Sorry I confused this issue with a different one. I think econml implements this correctly for binary outcomes (there are no changes required), and I was interpreting the results incorrectly.

The DMLCateEstimator will estimate average marginal effects. I compared these with the logit coefficients, which are the log odds ratios and not the marginal effects.

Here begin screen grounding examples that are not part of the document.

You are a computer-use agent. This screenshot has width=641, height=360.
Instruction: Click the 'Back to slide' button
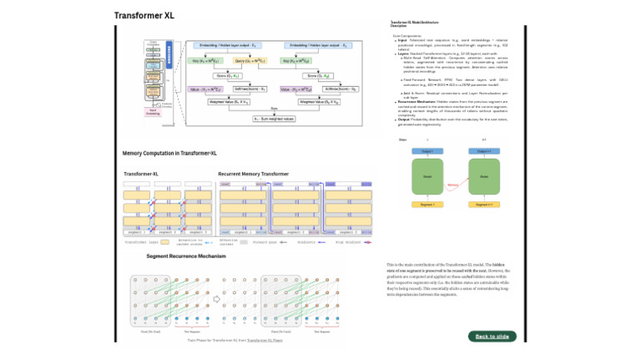tap(492, 336)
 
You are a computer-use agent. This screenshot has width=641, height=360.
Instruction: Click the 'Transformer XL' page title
tap(144, 15)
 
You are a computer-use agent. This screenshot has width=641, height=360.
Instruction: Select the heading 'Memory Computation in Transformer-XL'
tap(169, 154)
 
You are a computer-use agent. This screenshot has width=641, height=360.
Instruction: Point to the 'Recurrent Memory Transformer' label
tap(254, 174)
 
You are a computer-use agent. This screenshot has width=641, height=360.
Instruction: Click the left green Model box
tap(427, 177)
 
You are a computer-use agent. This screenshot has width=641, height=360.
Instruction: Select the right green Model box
tap(484, 177)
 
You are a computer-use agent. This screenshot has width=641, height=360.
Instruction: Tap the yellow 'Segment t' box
tap(427, 204)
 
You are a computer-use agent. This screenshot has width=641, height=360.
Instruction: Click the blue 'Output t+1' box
tap(484, 150)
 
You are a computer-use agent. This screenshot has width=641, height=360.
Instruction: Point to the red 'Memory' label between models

The following simulation confirms that DMLCateEstimator works as expected:

import matplotlib.pyplot as plt
import numpy as np
import pandas as pd
import statsmodels.api as sm
import statsmodels.formula.api as smf

from econml.dml import DMLCateEstimator
from sklearn.linear_model import LinearRegression, LogisticRegression

def sigmoid(x):
    return 1.0/(1.0 + np.exp(-x))

logit_margeff_x1 = []
logit_margeff_x2 = []
logit_coef_x1 = []
logit_coef_x2 = []
dml_x1 = []
dml_x2 = []

for sim in tqdm(range(1000)):
    data = []
    for row in range(1000):
        x1 = np.random.normal(5.0, 1.0)
        x2 = np.random.normal(2.0, 1.0)

        Y_prob = sigmoid(-4.0 + 0.5 * x1 + 0.25 * x2)
        Y = np.random.choice([0, 1], p=[1-Y_prob, Y_prob])

        data.append([Y, x1, x2])

    data = pd.DataFrame(data, columns=["Y", "x1", "x2"])

    # logit average marginal effects
    logit_model = smf.logit("Y ~ x1 + x2", data=data)
    logit_results = logit_model.fit(disp=0)
    x1_coef, x2_coef= logit_results.params.x1, logit_results.params.x2
    x1_margeff, x2_margeff = logit_results.get_margeff().margeff

    logit_margeff_x1.append(x1_margeff)
    logit_margeff_x2.append(x2_margeff)
    logit_coef_x1.append(x1_coef)
    logit_coef_x2.append(x2_coef)

    # dml estimates
    est = DMLCateEstimator(model_y=LogisticRegression(penalty="none", solver="lbfgs"),
                           model_t=LinearRegression(),
                           linear_first_stages=False,
                           model_final=LinearRegression(fit_intercept=False),
                           fit_cate_intercept=True,
                           n_splits=4)
    est.fit(Y=data["Y"].values, T=data[["x1", "x2"]].values, W=None, inference=None)
    te_pred = est.const_marginal_effect()[0]
    dml_x1.append(te_pred[0])
    dml_x2.append(te_pred[1])

plt.hist(logit_coef_x1, bins=25)
plt.grid()
plt.title("logit coef x1")
plt.show()

plt.hist(logit_coef_x2, bins=25)
plt.grid()
plt.title("logit coef x2")
plt.show()

plt.hist(logit_margeff_x1, bins=25)
plt.grid()
plt.title("logit margeff x1")
plt.show()

plt.hist(logit_margeff_x2, bins=25)
plt.grid()
plt.title("logit margeff x2")
plt.show()

plt.hist(dml_x1, bins=25)
plt.grid()
plt.title("dml x1")
plt.show()

plt.hist(dml_x2, bins=25)
plt.grid()
plt.title("dml x2")
plt.show()

The distributions of the logit coefficients is as expected: logit-coef-x1 logit-coef-x2

The distributions of the logit average marginal effects are what DMLCateEstimator should converge to: logit-margeff-x1 logit-margeff-x2

The DMLCateEstimator estimates do indeed converge to the logit average marginal effects: dml-x1 dml-x2

vsyrgkanis commented 4 years ago

Thanks @emaadmanzoor and @realkenlee for the discussion!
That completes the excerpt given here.